§ TASK ITEM
Nothing but the lines below between the line holding "Where should I click to: Click the Windows" and the line holding "Given: Select 'Developer", inclusive, should appear in the answer, each set down exactly.
-*-
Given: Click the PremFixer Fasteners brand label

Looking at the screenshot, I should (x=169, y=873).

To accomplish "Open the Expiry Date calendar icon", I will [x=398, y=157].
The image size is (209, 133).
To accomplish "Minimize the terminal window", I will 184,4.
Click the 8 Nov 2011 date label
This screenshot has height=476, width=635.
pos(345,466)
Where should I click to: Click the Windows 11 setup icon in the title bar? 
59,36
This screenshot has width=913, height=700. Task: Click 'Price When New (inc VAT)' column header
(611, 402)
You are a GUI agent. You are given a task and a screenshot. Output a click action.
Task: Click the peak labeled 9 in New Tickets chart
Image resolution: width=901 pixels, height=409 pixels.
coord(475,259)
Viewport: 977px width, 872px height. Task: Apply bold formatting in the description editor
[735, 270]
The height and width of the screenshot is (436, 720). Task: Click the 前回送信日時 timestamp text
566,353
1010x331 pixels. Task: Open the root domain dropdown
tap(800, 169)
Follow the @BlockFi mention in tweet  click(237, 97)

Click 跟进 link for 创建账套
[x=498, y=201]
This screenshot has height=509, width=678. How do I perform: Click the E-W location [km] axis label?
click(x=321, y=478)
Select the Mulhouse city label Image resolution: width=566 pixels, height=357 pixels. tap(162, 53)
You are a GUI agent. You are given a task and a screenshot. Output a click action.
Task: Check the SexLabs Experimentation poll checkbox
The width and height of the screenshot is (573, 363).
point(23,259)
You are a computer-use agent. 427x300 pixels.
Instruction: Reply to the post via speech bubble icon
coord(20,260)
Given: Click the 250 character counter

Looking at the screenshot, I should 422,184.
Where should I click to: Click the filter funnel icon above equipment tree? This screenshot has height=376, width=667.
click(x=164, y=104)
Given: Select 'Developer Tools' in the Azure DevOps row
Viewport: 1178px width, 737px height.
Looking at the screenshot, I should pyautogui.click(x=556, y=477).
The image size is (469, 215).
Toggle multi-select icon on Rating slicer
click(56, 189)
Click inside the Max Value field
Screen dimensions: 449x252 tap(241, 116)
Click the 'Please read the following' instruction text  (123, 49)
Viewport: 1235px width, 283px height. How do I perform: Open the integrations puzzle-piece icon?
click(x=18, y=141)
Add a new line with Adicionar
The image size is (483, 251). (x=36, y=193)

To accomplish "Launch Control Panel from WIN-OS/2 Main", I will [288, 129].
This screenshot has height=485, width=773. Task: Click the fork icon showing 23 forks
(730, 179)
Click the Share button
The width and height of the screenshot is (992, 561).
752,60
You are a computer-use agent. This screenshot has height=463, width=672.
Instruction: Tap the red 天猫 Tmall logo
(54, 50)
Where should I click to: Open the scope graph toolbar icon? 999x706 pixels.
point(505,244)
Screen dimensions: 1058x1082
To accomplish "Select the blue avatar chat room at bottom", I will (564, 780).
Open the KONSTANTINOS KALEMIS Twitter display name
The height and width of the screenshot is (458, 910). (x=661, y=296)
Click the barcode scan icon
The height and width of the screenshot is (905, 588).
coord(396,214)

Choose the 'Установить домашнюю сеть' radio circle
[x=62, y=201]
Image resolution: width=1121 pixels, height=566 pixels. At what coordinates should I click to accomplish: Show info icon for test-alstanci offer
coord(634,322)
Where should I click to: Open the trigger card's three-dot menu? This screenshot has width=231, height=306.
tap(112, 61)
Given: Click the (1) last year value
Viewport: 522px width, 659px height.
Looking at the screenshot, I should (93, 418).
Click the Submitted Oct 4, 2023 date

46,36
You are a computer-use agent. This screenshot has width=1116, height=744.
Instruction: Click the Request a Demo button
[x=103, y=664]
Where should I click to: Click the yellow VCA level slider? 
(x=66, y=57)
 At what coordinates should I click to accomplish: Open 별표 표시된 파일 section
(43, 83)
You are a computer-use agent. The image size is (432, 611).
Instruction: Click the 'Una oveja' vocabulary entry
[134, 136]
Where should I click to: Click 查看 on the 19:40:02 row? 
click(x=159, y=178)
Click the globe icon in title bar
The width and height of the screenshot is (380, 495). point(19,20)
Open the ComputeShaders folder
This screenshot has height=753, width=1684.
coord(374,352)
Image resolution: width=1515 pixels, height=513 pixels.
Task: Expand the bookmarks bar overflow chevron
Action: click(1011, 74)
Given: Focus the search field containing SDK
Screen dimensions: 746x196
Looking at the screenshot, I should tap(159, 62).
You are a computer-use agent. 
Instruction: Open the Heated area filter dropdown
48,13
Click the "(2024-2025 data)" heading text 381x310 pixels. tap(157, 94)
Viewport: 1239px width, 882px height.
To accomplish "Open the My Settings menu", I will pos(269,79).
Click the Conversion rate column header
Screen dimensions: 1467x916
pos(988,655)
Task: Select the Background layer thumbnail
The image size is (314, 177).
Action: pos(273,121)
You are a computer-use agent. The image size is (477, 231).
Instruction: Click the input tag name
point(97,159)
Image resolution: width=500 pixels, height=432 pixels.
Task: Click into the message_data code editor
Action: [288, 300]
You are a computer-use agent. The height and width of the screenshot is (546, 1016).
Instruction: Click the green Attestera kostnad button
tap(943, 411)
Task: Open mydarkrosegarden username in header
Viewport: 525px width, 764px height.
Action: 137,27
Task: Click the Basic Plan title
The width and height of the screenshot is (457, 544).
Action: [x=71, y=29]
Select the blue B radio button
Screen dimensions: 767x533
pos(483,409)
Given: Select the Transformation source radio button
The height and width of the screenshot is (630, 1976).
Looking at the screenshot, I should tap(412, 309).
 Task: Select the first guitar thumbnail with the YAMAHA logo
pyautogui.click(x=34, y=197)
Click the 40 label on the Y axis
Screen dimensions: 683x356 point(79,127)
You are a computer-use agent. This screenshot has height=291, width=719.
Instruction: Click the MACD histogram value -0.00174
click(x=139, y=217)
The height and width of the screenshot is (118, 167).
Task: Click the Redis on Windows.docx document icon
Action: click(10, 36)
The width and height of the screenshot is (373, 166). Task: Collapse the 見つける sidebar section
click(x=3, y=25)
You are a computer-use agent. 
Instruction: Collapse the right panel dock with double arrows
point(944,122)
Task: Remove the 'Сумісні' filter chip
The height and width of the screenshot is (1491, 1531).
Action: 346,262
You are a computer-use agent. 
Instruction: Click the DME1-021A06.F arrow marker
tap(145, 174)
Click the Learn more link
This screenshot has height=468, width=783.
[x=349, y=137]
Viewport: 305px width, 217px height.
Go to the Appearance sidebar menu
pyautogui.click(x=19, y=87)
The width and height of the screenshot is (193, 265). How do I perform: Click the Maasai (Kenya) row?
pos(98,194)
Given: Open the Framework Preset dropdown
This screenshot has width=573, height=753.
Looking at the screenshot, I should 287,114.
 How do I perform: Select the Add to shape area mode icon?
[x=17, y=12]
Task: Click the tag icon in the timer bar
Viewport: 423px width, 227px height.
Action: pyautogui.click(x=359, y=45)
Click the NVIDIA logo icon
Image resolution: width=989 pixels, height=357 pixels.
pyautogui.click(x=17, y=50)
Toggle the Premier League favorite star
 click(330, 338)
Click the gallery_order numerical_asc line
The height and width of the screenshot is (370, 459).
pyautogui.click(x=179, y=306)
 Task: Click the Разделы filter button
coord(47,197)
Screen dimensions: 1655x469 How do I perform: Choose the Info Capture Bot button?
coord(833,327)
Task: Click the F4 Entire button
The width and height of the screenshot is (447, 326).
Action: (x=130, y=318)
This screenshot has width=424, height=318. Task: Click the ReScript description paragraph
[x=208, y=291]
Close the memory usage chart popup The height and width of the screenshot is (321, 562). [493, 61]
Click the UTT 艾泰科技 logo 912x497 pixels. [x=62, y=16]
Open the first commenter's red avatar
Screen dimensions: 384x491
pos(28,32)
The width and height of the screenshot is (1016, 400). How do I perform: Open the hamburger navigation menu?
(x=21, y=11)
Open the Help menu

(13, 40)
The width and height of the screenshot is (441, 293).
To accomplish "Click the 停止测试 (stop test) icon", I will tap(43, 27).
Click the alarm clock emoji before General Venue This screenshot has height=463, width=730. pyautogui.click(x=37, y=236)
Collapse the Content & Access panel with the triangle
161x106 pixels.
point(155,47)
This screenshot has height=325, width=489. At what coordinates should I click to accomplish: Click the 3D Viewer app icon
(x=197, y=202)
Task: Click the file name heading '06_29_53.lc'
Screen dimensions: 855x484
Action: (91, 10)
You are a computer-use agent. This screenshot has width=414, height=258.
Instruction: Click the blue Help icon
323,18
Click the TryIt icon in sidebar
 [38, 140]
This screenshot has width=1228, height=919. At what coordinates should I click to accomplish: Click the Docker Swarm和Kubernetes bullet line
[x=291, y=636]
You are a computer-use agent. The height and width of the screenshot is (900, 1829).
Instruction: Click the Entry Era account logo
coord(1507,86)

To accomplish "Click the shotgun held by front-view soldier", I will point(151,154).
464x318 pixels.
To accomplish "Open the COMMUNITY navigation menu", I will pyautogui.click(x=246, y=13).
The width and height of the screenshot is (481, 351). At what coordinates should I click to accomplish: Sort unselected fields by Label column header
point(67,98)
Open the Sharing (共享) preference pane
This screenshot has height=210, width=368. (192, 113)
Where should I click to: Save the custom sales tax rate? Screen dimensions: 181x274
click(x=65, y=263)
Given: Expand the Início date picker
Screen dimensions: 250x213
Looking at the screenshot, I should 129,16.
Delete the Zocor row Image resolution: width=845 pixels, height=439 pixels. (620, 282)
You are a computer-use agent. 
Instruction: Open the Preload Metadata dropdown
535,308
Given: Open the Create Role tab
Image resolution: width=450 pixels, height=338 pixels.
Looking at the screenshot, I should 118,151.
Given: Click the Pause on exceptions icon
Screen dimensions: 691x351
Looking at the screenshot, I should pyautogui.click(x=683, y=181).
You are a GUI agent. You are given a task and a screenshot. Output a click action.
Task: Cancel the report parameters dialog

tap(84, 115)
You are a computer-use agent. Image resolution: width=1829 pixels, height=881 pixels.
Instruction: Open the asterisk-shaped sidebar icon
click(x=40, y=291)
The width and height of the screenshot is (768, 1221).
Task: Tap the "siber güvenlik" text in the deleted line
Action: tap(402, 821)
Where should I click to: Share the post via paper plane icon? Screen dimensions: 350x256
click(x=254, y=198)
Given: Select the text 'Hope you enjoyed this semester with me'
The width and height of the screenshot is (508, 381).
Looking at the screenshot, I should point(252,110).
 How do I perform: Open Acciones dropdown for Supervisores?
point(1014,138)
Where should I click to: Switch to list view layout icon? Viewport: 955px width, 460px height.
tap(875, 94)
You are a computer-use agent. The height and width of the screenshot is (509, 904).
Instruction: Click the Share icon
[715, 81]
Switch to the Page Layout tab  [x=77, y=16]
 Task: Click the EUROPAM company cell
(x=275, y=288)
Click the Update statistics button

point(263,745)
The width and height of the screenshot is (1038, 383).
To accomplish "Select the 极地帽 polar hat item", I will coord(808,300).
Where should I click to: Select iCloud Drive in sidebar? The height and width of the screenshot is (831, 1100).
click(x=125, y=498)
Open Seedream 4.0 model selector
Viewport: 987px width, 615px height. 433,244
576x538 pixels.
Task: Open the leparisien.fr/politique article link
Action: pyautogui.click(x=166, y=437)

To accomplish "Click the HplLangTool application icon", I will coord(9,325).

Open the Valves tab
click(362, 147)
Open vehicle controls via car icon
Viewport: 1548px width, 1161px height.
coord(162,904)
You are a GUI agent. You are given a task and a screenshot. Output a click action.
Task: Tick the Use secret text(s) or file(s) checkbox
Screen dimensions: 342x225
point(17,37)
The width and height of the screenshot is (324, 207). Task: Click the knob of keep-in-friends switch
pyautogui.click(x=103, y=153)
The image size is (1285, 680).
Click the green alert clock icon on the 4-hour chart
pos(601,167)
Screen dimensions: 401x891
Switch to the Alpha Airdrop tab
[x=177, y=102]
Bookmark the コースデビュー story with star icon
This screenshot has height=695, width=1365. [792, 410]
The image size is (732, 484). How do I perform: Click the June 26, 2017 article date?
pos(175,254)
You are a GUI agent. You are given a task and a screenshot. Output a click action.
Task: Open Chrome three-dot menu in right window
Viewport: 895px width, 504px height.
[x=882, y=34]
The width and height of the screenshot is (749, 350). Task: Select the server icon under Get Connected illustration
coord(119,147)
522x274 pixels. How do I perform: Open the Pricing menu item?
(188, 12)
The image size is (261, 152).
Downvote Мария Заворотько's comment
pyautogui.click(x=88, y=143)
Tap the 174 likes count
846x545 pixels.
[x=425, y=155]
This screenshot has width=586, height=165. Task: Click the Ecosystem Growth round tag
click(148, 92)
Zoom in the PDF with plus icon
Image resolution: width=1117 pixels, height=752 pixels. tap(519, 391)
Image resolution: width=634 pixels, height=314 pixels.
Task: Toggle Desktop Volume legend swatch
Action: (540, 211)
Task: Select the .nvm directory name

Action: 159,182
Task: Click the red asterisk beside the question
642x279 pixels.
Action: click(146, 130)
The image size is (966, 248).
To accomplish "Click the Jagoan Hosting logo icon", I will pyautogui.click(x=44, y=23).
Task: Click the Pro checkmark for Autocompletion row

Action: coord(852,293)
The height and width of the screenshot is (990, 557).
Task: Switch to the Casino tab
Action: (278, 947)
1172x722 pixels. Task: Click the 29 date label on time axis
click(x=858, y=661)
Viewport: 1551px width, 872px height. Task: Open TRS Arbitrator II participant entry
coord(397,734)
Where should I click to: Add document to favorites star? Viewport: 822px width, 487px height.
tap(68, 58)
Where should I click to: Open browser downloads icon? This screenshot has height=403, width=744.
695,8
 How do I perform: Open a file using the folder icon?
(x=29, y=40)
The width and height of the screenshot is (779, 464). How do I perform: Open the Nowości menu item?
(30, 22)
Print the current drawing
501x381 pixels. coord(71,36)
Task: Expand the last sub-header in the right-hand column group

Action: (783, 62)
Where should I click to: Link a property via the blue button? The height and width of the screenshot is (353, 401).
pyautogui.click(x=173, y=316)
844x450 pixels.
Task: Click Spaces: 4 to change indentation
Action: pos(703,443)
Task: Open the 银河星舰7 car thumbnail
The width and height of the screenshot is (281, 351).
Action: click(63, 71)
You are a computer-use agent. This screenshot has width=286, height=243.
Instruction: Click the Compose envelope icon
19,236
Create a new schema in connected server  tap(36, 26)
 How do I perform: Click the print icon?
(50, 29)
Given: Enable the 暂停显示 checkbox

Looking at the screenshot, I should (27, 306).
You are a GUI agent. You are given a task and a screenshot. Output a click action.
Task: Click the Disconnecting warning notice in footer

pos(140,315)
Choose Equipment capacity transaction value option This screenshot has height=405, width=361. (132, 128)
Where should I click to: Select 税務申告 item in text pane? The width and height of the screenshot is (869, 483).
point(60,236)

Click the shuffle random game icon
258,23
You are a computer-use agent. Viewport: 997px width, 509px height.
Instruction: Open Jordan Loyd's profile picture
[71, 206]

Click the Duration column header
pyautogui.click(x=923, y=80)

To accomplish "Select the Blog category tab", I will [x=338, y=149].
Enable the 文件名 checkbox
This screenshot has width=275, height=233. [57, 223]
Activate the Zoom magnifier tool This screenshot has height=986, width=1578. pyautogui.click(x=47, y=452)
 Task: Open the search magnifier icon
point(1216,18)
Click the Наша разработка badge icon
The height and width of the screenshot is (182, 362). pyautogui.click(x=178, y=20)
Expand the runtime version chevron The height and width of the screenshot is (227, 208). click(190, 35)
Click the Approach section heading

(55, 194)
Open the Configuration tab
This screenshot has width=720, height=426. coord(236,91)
-*-
§ RESULT OF THIS EXERCISE
Where should I click to: Click the Windows 11 setup icon in the title bar? 
59,36
This screenshot has width=913, height=700. Task: Click 'Price When New (inc VAT)' column header
(611, 402)
You are a GUI agent. You are given a task and a screenshot. Output a click action.
Task: Click the peak labeled 9 in New Tickets chart
Image resolution: width=901 pixels, height=409 pixels.
coord(475,259)
Viewport: 977px width, 872px height. Task: Apply bold formatting in the description editor
[735, 270]
The height and width of the screenshot is (436, 720). Task: Click the 前回送信日時 timestamp text
566,353
1010x331 pixels. Task: Open the root domain dropdown
tap(800, 169)
Follow the @BlockFi mention in tweet  click(237, 97)

Click 跟进 link for 创建账套
[x=498, y=201]
This screenshot has height=509, width=678. How do I perform: Click the E-W location [km] axis label?
click(x=321, y=478)
Select the Mulhouse city label Image resolution: width=566 pixels, height=357 pixels. tap(162, 53)
You are a GUI agent. You are given a task and a screenshot. Output a click action.
Task: Check the SexLabs Experimentation poll checkbox
The width and height of the screenshot is (573, 363).
point(23,259)
You are a computer-use agent. 427x300 pixels.
Instruction: Reply to the post via speech bubble icon
coord(20,260)
Given: Click the 250 character counter

Looking at the screenshot, I should 422,184.
Where should I click to: Click the filter funnel icon above equipment tree? This screenshot has height=376, width=667.
click(x=164, y=104)
Given: Select 'Developer Tools' in the Azure DevOps row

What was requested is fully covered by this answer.